Упоминание об этих объектах вычеркнул бы из текста в соответствии со служебной секретной инструкцией, будь он жив,
Колюнин папа, только не было больше ни папы, ни инструкции, ни самого Комитета по охране государственных тайн в печати на шестом этаже доходного дома в Китайском проезде. А впрочем, последнее было не так уж и важно, свободно летали в вышине над
Купавной звездочки вражеских и дружеских спутников и делали космические снимки, расшифровкой которых занималась ученая
Колюнина сестра, через много лет даже отправившаяся в то самое персидское шахство, которое некогда хотел присоединить к своей громадной и прекрасной Родине маленький завоеватель, но вместо этого у его страны оттяпали и Туркмению, и Казахстан, и
Азербайджан и с ними почти все Каспийское море, а за Валину командировку в стан исламских фундаменталистов и помощь в строительстве атомной станции на берегу недоступного Персидского залива наказали полдержавы лишенные чувства юмора и меры, а потом по весне и вовсе рехнувшиеся американцы.

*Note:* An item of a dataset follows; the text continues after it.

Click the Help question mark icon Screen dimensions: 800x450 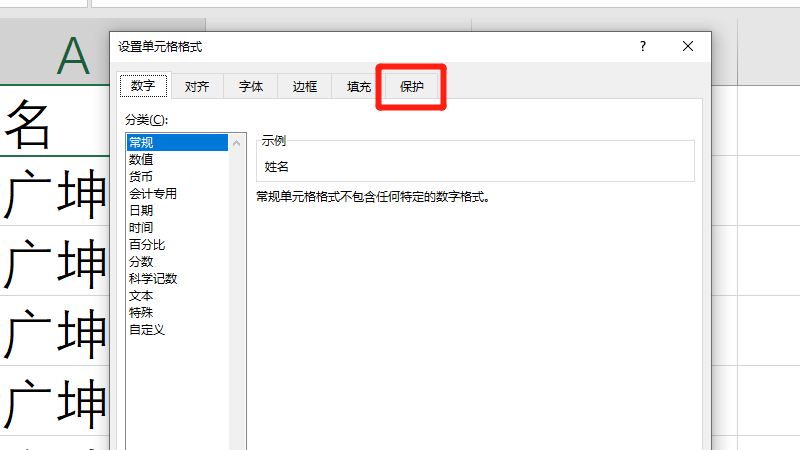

В Иране не было ни капли алкоголя, сестра ходила под охраной, в черном балахоне с головы до пят, а когда вернулась, то рассказала, что там нет и топографических карт, как не было их в
Колюнино детство на родине, и вместо них для автомобилистов, охотников и рыболовов-любителей имелись только дурацкие схемы, на которых не были нанесены ни карьер, ни рыбхозовские пруды, ни однопутная железная дорога, извивавшаяся меж дачных участков.
Эти схемы были такими же ложными, как газеты и книги, как уроки истории и обществоведения, как весь лицемерный и фальшивый взрослый мир, который Колюня с юношеской страстью отрицал.